Who’s stealing my country anyway
Columnist Silver Donald Cameron asks a question that many Canadians may want answered: Why is there no farm or food policy in this country. Among other reasons; we have not gone hungry as a nation. But we need a national policy in this world of change, he writes.
January 5, 2009 By Halifax Chronicle Herald
January 4, 2009
WHAT I want to know is, by what authority are these monkeys doing this stuff?
The monkeys are the governments of Canada, the US and Mexico -and what they are doing is stealing our countries, welding them together and giving them to global corporations. Their instrument is the Security and Prosperity Partnership -which, astonishingly, continues to fly below the public radar, though its nature and purpose are well-known.
The SPP began in 2005, in -appropriately -Waco, Texas, where George W. Bush met with Mexican President Vicente Fox and Canadian Prime Minister Paul Martin. The three agreed to "fast-track" the economic integration of the continent. In 2006, meeting in Cancun, the trio -Martin now replaced by Stephen Harper -created a North American Competitiveness Council, made up of 10 big-business CEOs from each country who undertook to meet annually with senior government officials to discuss the corporate sector’s erotic fantasies about the new continental economy.

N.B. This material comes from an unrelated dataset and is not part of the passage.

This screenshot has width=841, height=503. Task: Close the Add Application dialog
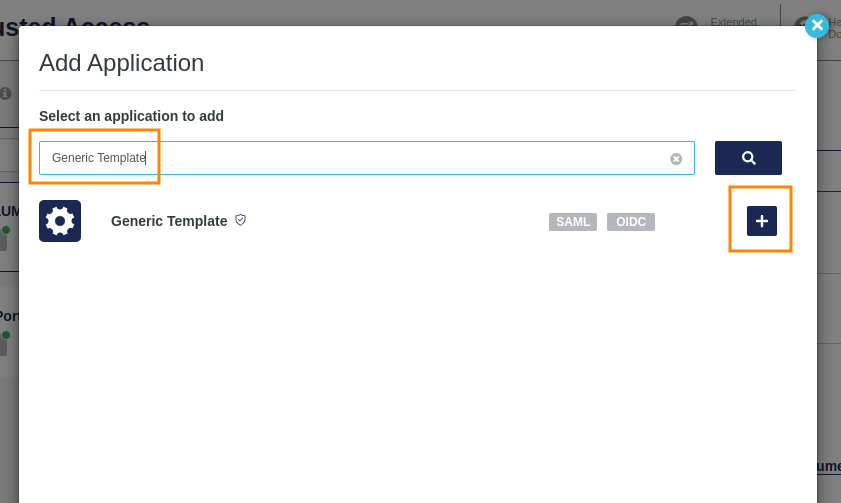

Notice that there’s no parallel Council of Citizens or Small Businesses. The governments are taking advice only from the CEOs of Ford, Lockheed Martin, Merck, Chevron, General Electric, Wal-Mart, Bell Canada, Scotiabank and the like.
They’re movin’ right along. Dr. Janine Brodie, an Alberta professor, recently presented a paper on "Executive Power and the Privatization of Authority." Now there’s a phrase. Brodie quotes Paul Cellucci, the former U.S. ambassador who berated Canada for not going to war in Iraq, as saying that "10 years from now, maybe 15 years from now, we’re gonna look back and we are going to have a union in everything but name."
Did you vote for that? No? Then by what authority are these monkeys doing this stuff?
Last fall, my friend Wendy Holm, an agrologist and writer in BC, reviewed the report of a Competition Policy Review Panel that the Harper government appointed to identify the changes Canada needs to make to prepare for full-scale North American economic integration.
For starters, the panel thought Canada should smile upon mergers of large Canadian financial institutions. We were being needlessly cautious, since "appropriate regulatory safeguards already exist to protect prudential soundness, competition and the public interest."
Ah. Right. Those would be the safeguards that worked so well for Bear Stearns, Lehman Brothers, Merrill Lynch, etc., and so efficiently protected the public interest that the US taxpayer is now on the hook for something like a trillion dollars. The panel also recommended that, when considering big mergers, the "net benefit to Canada" test be dropped.
Breathtaking. Canadian taxpayers are already paying for innumerable corporate bungles -and the government of Canada is not supposed to ask whether such financial engineering is in the public interest?
The panel goes on to suggest that Canada should neuter its Competition Act, welcome increased foreign competition, reduce corporate taxes and open up Canada’s airline, uranium and telecommunications sectors to increased foreign investment.
These worthies also thought that Canada should harmonize product and professional standards and legal requirements with the Americans. In other words, if we have tougher health and safety standards than the U.S., ours should be weakened.
Did you vote for that? I thought not. So by what authority are these monkeys doing this stuff?
As an award-winning agrologist, Holm focuses on food and agriculture. She sees the SPP as a direct threat to Canadian farmers (who would lose the protection of supply-management regimes) and Canadian consumers.
"Canadians have not put a priority on farm and food policy because as a nation we have never gone without," Holm writes. "Embarrassingly, Canada remains one of the few nations in the world that does NOT have a national food policy. But things are quickly changing, and community discussions around peak oil, peak food, food security, food safety, food miles, food sovereignty and food democracy are moving that change forward."